So you wonder what America’s wee sponges are absorbing from the Olympics. How do the Games of 1996, as presented by NBC, rate as an educational experience?
First, the positive values. One conveyed by NBC repeatedly is that achievement is possible through hard work and tenacity, triumph over adversity being the theme connecting most of the network’s sugary profiles on athletes. Another message is that the individual can make a difference, despite the advantages of teamwork. Moreover, the bulk of skilled women on the screen during the Olympics affirms athletics being as much the domain of females as males.
The big picture is uglier, though, as a recent caller noted.
“NBC,” she charged, “is depriving kids of the spirit of the worldwide community by depriving us of the spectacle and the pageantry of the award-winning ceremonies of all the nations, their costumes, their smiles, their tears.”
She may be wrong about the tears. Able to detect even a sniffle at 500 meters, NBC’s cameras run down just about all weepers, it seems, regardless of national origin. Otherwise, though, the caller has it right about NBC narrowing the Olympic experience.
Neither NBC, nor Channel 4, its station here beaming back Olympic newscasts from Atlanta, is doing much to educate young viewers, to say nothing of older ones.
As in 1992, their flag-waving coverage of the Summer Olympics feeds a national narcissism, further nourishing a sweeping ignorance in the U.S. about the world beyond these borders. It’s one thing to encourage national pride, another to promote “Americans-only” as a family value.
That’s not to say that NBC omits foreign athletes.
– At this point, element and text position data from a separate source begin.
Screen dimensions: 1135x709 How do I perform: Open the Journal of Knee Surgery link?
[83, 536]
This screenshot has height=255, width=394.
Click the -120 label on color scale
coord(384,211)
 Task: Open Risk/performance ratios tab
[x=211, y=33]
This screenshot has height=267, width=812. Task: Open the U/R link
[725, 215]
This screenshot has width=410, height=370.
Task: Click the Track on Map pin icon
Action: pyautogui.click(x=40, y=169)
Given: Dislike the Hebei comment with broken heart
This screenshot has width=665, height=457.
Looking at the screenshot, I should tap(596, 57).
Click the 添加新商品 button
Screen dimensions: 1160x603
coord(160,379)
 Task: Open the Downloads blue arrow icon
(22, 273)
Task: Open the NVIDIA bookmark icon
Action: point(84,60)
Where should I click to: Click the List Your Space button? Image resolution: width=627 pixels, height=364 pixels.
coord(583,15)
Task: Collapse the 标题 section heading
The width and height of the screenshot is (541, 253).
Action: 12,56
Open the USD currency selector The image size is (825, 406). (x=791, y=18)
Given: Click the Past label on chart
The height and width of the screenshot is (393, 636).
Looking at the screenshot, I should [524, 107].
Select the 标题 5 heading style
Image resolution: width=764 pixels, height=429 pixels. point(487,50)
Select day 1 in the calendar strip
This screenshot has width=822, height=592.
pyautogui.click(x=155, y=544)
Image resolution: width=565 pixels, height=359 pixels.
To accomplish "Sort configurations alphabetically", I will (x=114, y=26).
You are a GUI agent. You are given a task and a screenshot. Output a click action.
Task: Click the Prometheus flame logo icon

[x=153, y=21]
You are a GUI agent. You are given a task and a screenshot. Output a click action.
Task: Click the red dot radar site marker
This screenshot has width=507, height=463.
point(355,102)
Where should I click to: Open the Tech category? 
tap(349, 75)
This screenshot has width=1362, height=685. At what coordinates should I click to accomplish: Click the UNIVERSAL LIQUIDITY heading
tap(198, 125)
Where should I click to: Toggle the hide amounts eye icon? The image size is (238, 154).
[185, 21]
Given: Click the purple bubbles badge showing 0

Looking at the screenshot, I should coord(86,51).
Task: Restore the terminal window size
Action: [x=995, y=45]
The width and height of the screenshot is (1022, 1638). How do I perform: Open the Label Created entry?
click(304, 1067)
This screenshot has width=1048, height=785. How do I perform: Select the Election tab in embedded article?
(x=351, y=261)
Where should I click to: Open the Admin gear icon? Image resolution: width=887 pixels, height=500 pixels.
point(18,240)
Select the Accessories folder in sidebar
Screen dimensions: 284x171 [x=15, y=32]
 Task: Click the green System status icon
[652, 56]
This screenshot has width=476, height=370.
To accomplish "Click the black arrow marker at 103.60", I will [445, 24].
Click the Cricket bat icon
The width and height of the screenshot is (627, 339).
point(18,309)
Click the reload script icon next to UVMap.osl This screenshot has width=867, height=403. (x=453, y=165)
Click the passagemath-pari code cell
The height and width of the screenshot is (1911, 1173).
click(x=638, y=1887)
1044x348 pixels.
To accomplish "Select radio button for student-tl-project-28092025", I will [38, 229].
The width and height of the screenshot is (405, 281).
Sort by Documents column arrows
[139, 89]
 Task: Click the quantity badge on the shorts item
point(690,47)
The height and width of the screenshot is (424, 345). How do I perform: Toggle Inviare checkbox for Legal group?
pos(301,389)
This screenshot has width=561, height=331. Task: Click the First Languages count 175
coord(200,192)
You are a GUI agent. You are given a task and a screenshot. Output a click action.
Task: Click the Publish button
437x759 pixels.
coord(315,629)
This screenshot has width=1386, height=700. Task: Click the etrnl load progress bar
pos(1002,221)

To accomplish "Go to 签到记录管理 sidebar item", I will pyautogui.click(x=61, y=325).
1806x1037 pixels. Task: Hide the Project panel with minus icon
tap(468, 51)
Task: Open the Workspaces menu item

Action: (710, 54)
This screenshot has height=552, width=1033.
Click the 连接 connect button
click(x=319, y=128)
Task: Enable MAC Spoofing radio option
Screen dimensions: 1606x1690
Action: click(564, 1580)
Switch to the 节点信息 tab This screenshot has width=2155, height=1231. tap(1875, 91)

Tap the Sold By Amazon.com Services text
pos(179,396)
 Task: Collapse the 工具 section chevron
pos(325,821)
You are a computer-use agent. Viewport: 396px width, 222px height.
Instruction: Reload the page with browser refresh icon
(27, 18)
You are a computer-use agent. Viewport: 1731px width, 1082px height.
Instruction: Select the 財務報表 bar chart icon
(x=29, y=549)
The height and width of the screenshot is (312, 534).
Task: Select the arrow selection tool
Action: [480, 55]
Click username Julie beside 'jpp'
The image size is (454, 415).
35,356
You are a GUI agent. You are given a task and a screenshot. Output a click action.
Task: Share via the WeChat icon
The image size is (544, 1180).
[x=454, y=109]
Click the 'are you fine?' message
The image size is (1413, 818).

It’s hard to show gymnastics, for example, while showing only Americans, although you have the impression that NBC would love to do just that. And early Tuesday evening, NBC profiled Canadian and Russian athletes, respectively, in advance of synchronized swimming and weightlifting.
Yet talk about ethnic cleansing.
By only rarely showing sports on which other nations have medal locks, NBC squeezes these nations from the coverage. And what it also does is aim its most deafening toots at Americans, giving foreigners short shrift.
Seldom does it cover medal rites and anthems for non-American winners. Just as rarely does it interview non-American jocks (surely NBC can scrape together some money to hire some interpreters for athletes not fluent in English). Instead of using this occasion to enlighten viewers about the histories and richness of other cultures, it too often dotes on the U.S. that we already know about.
Here, on Monday, meanwhile, was NBC’s John Tesh advertising what was coming later: “One star-spangled banner to play tonight, two Americans on the medal stand.” What would little sponges absorb from that except that only the U.S. had medalists?
Here was a KNBC headline from Atlanta that night: “Shannon Miller stunning the world with a gold medal performance on the balance beam.” What was the message here other than the world cares only about U.S. gold medalists?
Later, Tesh announced that Miller was now “the story of the Games,” presumably supplanting last week’s “story of the Games,” U.S. gymnast Kerri Strug, the message being that only U.S. athletes merit headlines?
Monday night, NBC bowed out of its prime coverage with a U.S.-cheering slow-motion collage that included American Jair Lynch, who won a silver medal in individual gymnastics, but not the Ukrainian who won the gold medal ahead of Lynch. It featured U.S. gymnast Dominique Dawes, who won a bronze in the individual floor exercise, but not the Ukrainian and Romanian who finished ahead of her. It showed diver Mark Lenzi, the bronze medalist in men’s springboard, but not the two Chinese who topped him.
You expect some of this, U.S. athletes being the home team, so to speak. But what an opportunity NBC is squandering by waving just one flag.